Records supplied start

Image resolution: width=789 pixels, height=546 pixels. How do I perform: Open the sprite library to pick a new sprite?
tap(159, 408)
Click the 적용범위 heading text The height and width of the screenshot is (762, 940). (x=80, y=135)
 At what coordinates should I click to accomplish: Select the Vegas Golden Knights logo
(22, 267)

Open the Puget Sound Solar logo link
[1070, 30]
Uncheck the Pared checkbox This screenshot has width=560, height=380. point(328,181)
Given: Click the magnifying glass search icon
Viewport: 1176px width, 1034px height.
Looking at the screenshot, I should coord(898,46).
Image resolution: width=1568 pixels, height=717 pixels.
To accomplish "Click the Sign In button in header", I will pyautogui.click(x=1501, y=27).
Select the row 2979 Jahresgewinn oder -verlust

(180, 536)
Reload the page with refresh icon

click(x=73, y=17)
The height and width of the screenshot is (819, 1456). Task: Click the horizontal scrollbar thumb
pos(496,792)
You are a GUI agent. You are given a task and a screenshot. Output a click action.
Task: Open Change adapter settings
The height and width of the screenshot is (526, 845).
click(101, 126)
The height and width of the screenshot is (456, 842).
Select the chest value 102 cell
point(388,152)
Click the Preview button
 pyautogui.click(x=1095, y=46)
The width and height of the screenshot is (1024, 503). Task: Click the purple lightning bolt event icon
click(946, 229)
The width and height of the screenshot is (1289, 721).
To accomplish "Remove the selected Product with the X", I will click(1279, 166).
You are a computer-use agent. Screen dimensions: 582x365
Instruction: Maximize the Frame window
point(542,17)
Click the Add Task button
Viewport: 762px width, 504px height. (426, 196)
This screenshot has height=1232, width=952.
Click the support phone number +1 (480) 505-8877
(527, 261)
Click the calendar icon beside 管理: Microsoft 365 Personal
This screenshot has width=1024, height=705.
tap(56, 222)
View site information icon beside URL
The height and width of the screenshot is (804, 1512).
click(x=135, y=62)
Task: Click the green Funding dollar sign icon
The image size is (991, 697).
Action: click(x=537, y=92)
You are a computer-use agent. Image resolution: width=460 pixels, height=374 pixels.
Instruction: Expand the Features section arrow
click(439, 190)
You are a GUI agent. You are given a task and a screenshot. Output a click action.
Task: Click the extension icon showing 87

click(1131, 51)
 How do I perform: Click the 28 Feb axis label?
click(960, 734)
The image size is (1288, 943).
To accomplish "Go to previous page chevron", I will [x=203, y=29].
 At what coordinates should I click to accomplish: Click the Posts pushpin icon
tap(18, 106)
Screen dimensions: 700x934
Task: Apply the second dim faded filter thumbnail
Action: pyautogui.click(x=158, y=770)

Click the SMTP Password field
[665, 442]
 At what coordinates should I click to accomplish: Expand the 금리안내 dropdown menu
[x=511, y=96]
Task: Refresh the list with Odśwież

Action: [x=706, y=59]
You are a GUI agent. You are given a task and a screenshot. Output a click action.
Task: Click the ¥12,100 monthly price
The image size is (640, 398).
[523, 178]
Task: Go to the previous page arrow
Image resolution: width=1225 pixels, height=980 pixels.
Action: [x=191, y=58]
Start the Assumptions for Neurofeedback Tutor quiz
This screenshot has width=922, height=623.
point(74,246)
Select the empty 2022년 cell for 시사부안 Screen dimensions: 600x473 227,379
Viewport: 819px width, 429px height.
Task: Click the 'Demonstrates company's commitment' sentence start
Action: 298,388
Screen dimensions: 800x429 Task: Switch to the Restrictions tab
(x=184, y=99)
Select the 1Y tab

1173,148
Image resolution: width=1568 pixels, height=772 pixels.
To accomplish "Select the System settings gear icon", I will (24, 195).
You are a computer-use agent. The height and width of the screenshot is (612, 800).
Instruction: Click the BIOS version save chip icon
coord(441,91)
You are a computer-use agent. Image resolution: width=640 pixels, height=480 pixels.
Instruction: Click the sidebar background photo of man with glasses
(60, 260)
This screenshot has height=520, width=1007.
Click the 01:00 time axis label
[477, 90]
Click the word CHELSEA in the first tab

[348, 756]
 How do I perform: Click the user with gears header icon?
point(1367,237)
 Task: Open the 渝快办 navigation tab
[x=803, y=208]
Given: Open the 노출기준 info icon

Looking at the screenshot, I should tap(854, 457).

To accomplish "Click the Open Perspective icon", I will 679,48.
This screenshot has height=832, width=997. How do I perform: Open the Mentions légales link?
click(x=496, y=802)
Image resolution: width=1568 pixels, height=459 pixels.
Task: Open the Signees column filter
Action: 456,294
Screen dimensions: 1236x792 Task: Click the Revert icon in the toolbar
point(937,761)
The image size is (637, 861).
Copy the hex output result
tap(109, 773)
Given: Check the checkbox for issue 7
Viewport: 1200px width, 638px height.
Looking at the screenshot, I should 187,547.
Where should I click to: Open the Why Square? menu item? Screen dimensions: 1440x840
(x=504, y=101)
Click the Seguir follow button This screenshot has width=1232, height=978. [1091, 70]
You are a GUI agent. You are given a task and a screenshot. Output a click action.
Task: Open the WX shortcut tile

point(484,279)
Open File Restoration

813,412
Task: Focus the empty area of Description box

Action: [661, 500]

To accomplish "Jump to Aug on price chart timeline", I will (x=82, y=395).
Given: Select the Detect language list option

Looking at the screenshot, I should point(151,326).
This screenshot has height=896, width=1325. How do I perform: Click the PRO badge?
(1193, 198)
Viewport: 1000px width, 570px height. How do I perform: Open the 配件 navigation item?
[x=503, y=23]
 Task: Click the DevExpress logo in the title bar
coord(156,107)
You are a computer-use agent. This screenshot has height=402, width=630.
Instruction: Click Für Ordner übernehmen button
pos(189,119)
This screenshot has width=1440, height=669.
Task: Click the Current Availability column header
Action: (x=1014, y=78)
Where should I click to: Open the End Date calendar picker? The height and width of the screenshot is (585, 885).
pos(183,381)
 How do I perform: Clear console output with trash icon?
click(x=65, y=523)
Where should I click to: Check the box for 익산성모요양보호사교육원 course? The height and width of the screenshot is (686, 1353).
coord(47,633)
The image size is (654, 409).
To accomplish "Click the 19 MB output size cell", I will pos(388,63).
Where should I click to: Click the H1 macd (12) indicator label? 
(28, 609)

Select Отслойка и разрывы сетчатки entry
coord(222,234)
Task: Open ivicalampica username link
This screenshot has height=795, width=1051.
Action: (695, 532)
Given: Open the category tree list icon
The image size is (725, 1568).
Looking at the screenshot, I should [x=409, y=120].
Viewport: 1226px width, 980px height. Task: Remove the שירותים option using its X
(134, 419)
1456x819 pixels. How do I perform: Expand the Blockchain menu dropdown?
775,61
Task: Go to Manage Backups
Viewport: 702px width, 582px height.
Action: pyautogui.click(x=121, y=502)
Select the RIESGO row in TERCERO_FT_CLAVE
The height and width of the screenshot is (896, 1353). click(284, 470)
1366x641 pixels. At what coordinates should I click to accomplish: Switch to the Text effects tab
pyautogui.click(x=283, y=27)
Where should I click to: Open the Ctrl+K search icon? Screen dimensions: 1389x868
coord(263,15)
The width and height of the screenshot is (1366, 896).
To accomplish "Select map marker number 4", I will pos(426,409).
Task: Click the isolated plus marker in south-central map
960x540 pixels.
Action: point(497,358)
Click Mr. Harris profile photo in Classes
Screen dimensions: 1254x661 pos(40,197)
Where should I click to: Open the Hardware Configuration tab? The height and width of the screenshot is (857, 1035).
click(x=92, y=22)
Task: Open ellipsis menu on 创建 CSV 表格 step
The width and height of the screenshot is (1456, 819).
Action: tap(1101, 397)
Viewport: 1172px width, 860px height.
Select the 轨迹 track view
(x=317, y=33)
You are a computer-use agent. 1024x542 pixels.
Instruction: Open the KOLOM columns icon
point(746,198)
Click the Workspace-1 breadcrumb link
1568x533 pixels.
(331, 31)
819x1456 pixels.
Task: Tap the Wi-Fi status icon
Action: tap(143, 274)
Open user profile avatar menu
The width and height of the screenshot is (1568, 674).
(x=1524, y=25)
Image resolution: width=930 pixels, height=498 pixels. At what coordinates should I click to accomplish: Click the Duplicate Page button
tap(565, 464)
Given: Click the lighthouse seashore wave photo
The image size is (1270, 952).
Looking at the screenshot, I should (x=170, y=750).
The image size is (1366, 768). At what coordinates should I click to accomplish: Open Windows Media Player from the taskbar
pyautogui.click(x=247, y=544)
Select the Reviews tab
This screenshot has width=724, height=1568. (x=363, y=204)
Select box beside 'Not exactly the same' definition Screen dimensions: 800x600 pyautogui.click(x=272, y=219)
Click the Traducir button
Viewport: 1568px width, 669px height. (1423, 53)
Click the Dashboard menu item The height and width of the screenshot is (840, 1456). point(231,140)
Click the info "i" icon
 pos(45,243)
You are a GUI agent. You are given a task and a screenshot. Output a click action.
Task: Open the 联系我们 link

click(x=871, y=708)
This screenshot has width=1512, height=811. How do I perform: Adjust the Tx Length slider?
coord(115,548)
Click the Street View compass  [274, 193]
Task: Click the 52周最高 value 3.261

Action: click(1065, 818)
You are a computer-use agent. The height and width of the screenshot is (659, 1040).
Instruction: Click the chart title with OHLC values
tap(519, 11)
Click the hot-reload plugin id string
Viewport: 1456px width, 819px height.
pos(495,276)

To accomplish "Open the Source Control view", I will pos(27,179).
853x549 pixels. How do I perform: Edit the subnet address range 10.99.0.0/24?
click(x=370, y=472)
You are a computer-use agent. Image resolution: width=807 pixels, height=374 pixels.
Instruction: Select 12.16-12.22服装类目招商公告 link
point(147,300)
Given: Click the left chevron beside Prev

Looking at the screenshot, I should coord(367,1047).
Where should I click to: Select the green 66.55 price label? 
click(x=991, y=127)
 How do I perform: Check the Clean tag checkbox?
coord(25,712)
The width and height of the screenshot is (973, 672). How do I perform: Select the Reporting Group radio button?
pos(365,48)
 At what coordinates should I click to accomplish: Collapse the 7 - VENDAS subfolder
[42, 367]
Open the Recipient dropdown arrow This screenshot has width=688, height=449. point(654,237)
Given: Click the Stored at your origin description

Records supplied end

> [Task goal]
Please copy the entries above word for word, starting with the line that contains "At what coordinates should I click to accomplish: Expand" and going on through the line that contains "I will 679,48.".

> [Task answer]
 At what coordinates should I click to accomplish: Expand the 금리안내 dropdown menu
[x=511, y=96]
Task: Refresh the list with Odśwież

Action: [x=706, y=59]
You are a GUI agent. You are given a task and a screenshot. Output a click action.
Task: Click the ¥12,100 monthly price
The image size is (640, 398).
[523, 178]
Task: Go to the previous page arrow
Image resolution: width=1225 pixels, height=980 pixels.
Action: [x=191, y=58]
Start the Assumptions for Neurofeedback Tutor quiz
This screenshot has width=922, height=623.
point(74,246)
Select the empty 2022년 cell for 시사부안 Screen dimensions: 600x473 227,379
Viewport: 819px width, 429px height.
Task: Click the 'Demonstrates company's commitment' sentence start
Action: 298,388
Screen dimensions: 800x429 Task: Switch to the Restrictions tab
(x=184, y=99)
Select the 1Y tab

1173,148
Image resolution: width=1568 pixels, height=772 pixels.
To accomplish "Select the System settings gear icon", I will (24, 195).
You are a computer-use agent. The height and width of the screenshot is (612, 800).
Instruction: Click the BIOS version save chip icon
coord(441,91)
You are a computer-use agent. Image resolution: width=640 pixels, height=480 pixels.
Instruction: Click the sidebar background photo of man with glasses
(60, 260)
This screenshot has height=520, width=1007.
Click the 01:00 time axis label
[477, 90]
Click the word CHELSEA in the first tab

[348, 756]
 How do I perform: Click the user with gears header icon?
point(1367,237)
 Task: Open the 渝快办 navigation tab
[x=803, y=208]
Given: Open the 노출기준 info icon

Looking at the screenshot, I should tap(854, 457).

To accomplish "Click the Open Perspective icon", I will 679,48.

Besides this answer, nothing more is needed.